Just interested because I know naff all about hackamores, but why does that rider have a hackamore and a snaffle on? I can't see that the hackamore is attached to anything but maybe that's just my ignorance on the subject  
	
	
		
		
	


	





ETS Horse, HORSE, not rider has the hackamore on! Doh!


----------



## Weezy (2 January 2009)

Brakes and steering


----------



## Ezme (2 January 2009)

German hackamore and snaffle have been popular with SJ'ers for a while. I think its for speed turns without hauling on mouth.

Although watching olyimpia coverage I saw lots of good 'ol english hackamores!


----------



## RunToEarth (2 January 2009)

Yes as lou says, that is a pretty strong bit you have there, but some horses need the mouth contact too. The two are attatched by a spur strap (not ideal) but it does get the results, as that horse is a difficult one to bit, robert does well to ride him like he does!


----------



## Natch (2 January 2009)

Ok... So the hackamore and bit back each other up? ish?  
	
	
		
		
	


	




 Would you ride with two sets of reins or somehow attach the german hackamore to the snaffle or something else?

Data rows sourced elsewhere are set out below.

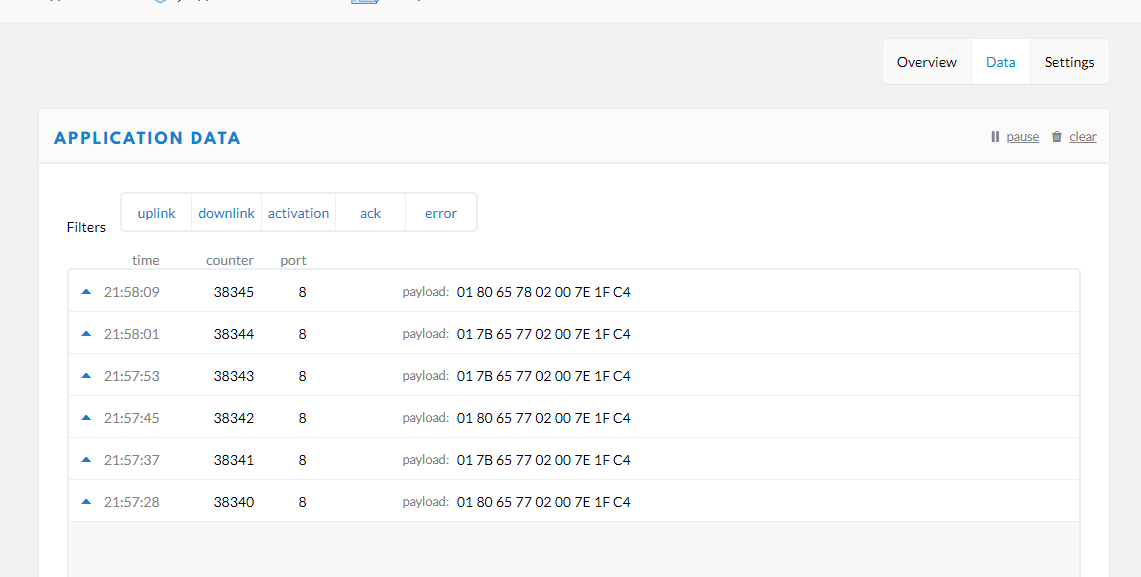Click the pause link text
This screenshot has width=1141, height=577.
tap(1022, 137)
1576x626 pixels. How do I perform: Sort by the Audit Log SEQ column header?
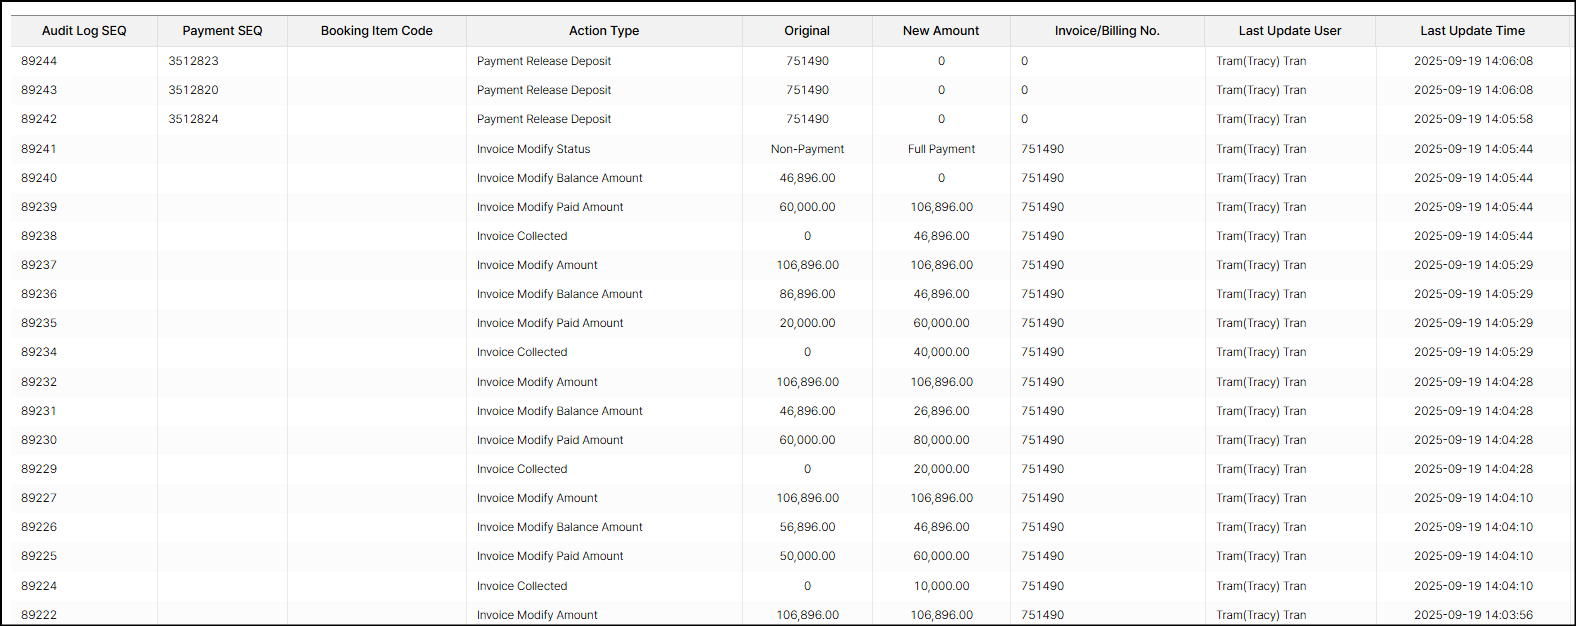point(84,31)
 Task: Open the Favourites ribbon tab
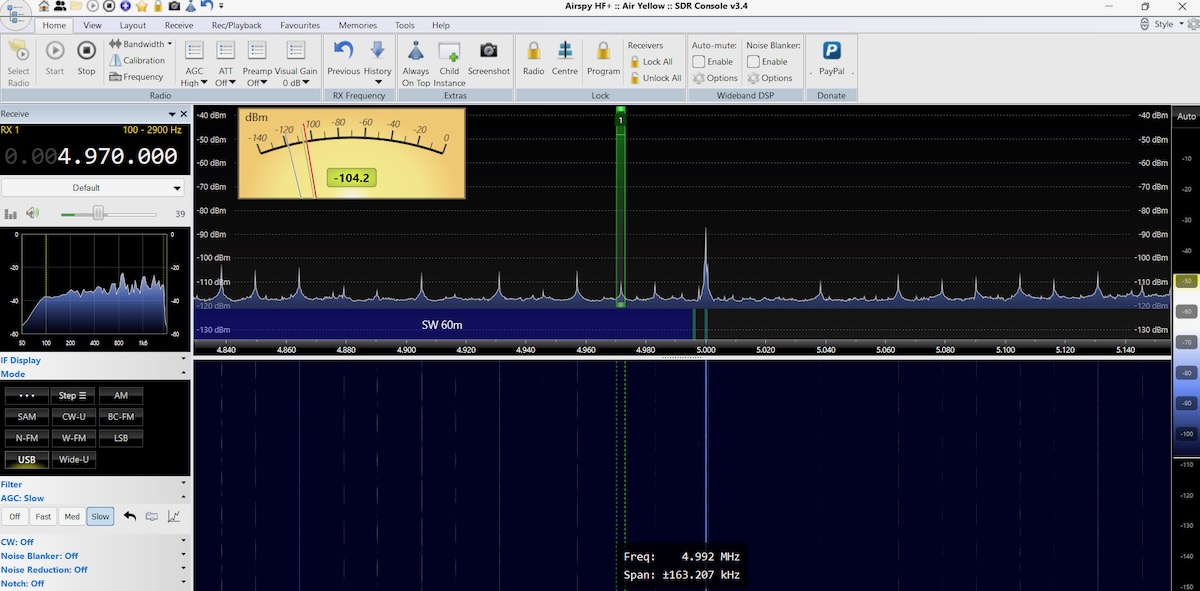tap(300, 25)
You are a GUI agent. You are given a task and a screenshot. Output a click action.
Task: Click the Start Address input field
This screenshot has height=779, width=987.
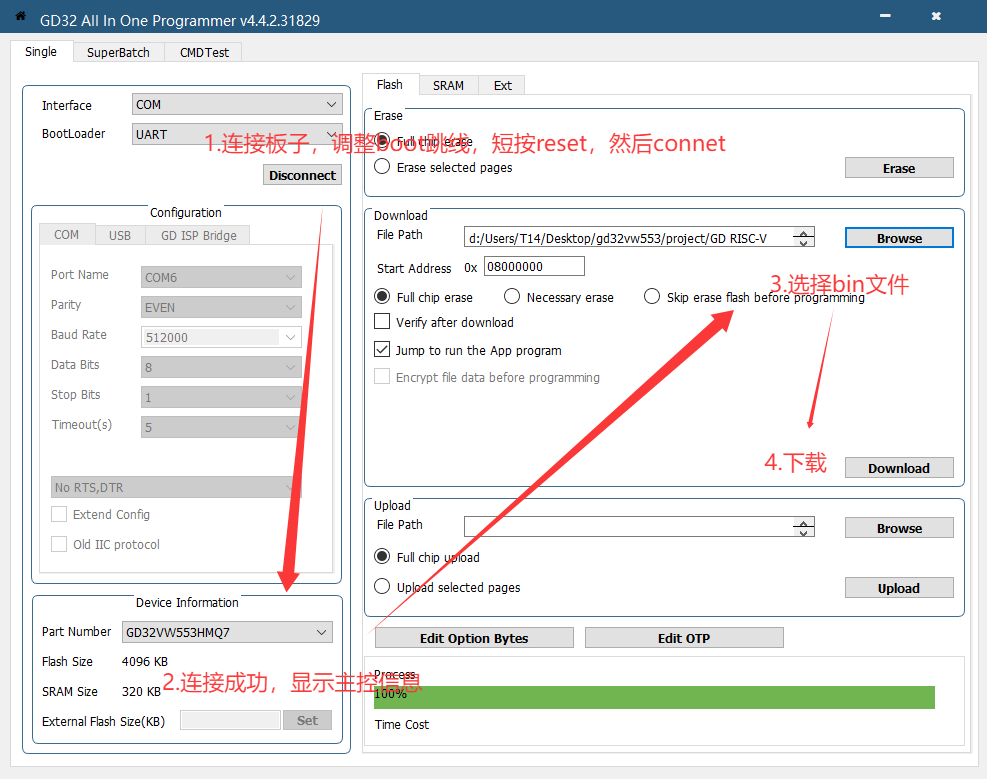pos(534,267)
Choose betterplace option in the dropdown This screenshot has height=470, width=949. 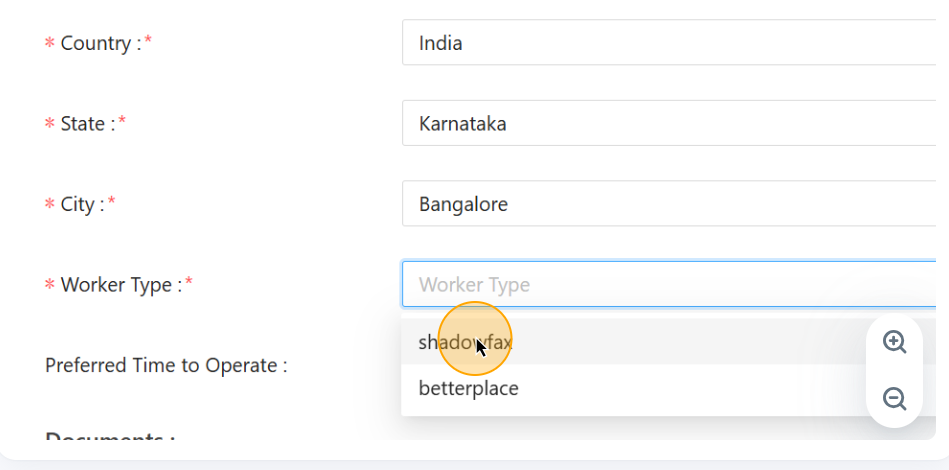(469, 388)
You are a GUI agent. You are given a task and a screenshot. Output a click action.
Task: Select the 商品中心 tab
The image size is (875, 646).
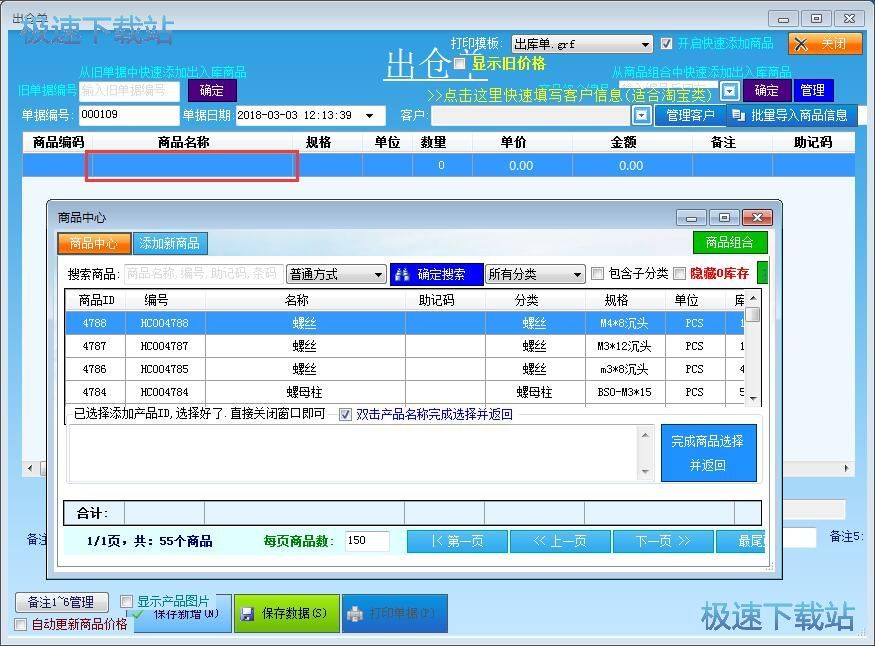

(sorry for hijacking thread)  
	
	
		
		
	


	





Sorry just read Rosiie's post, thanks all!


----------



## RunToEarth (2 January 2009)

You can ride with two sets, although when we tested that at home it proved unsuccessful 
	
	
		
		
	


	




 Those are joined with spur straps. The two back eachother up, as they work in different ways. It is horses for courses really!


----------



## Stateside (3 January 2009)

A good way of knowing if the hackamore is in the right place is have it so the lower bar connected to both checks are just out reach to the horses mouth ( lips &amp; muzzel ) but you need it placed high. And you ride with a very light contact and use the check and release method, But practise at home a lot, I have had a few horses resist as they did not understand what was expected of them and when worked it out ,But when they had they were fantastic in one, but often going back to a bit and then back to the hackamore, chop &amp; change. But that's horses,


----------



## Pidge (3 January 2009)




----------



## fornema (3 January 2009)

There is a purpose built german hackamore with a snaffle attached, robert i think is the one who uses one they are not to different bits but attaches some how


----------



## RunToEarth (3 January 2009)

Yes- the picture I posted above is of Finnbarr V, Robert's horse.


----------